Some people find that gentle exercises like stretching near bedtime help them sleep better.
3. Napping
Naps lasting only 10 to 30 minutes can be beneficial if they occur no later than the middle of the afternoon. If you get sleepy early in the evening, avoid napping at that time by doing some type of mild activity like calling or emailing friends, taking a leisurely stroll or doing anything that gets you moving about. Taking a nap in the evening can interfere with your sleep during the night because you may wake up after sleeping just a few hours if you have had a late nap.
4. Comfort
Your bed should be large enough to allow for stretching and turning comfortably to keep you from waking up with every change of position.
Waking in the mornings with an aching back or a sore neck is an indication that you may need to use a different pillow, a mattress topper or even a new mattress. Try experimenting with different levels of firmness to determine if you need more or less support.
5. Environment
Ideal sleeping temperatures range around 60 degrees. You will sleep better if you use extra blankets to keep warm instead of turning up the heat in your room.

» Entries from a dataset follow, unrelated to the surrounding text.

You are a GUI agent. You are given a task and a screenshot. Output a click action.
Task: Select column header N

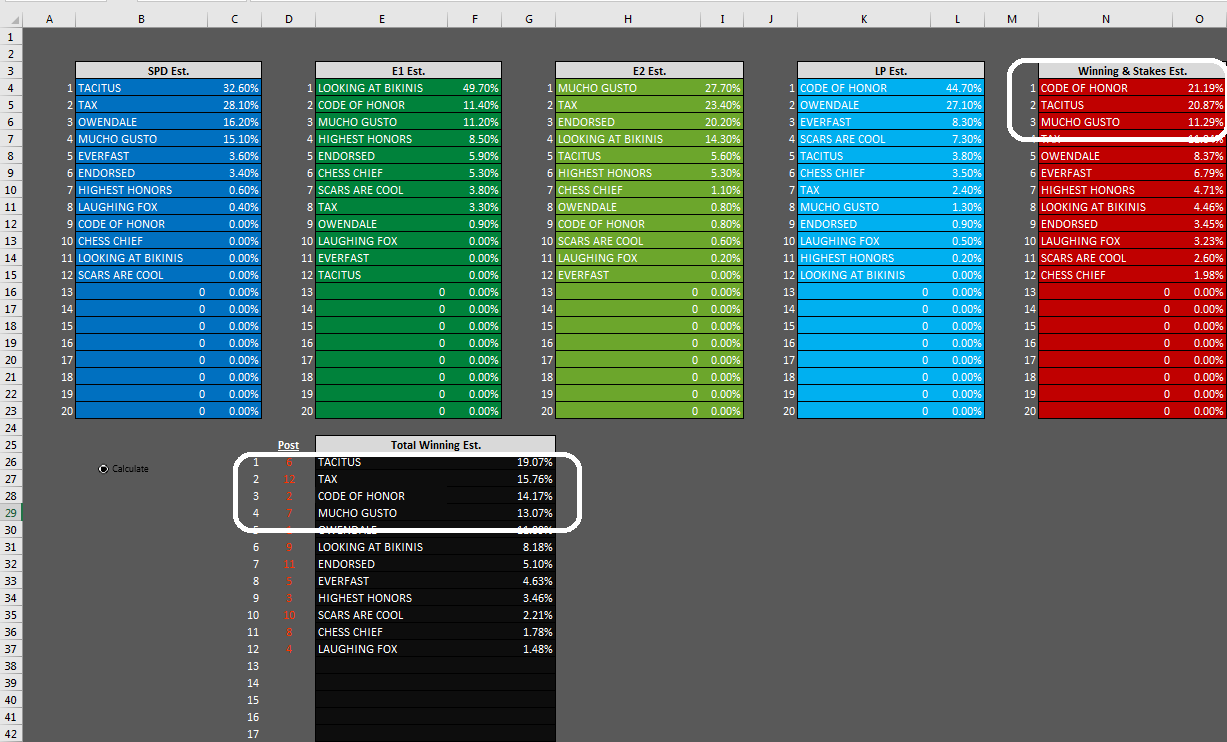click(x=1105, y=19)
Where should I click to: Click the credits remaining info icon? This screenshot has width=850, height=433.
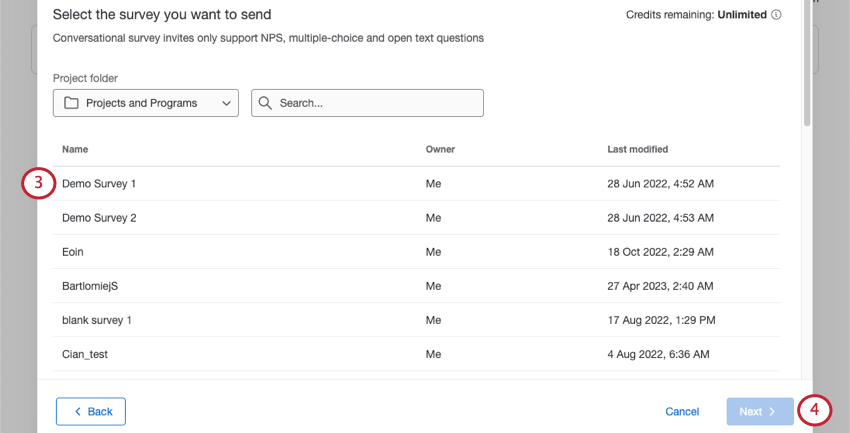click(777, 15)

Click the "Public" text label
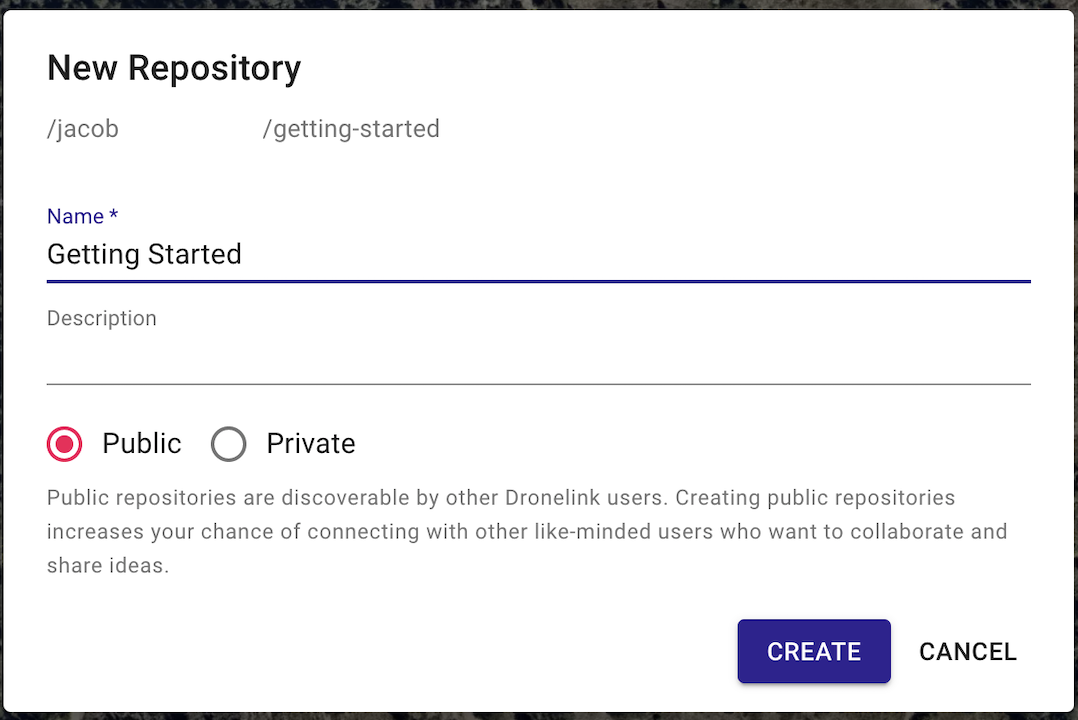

If noises disturb your sleeping, try a white noise machine, or improvise with a running fan or a radio set between stations. If you cannot mask the noise, you may need to wear earplugs like those that people use to protect their ears when working around noisy machinery.
Wear an eye mask if you cannot avoid sleeping in a room where the light from a TV or other sources disturbs your sleep. The biological clock in your brain needs a dark room for the best sleeping conditions, but if necessary, you can create that darkness easily with a simple sleep mask.
6. Eating and Drinking
What you eat and drink, as well as when you eat and drink, can play an important role in how well you sleep.
Eat dinner early in the evening, and do not eat rich, heavy foods within two hours of bedtime. Your digestive system must work harder to process fatty foods, and acidic or spicy foods can cause heartburn and stomach problems that may keep you awake.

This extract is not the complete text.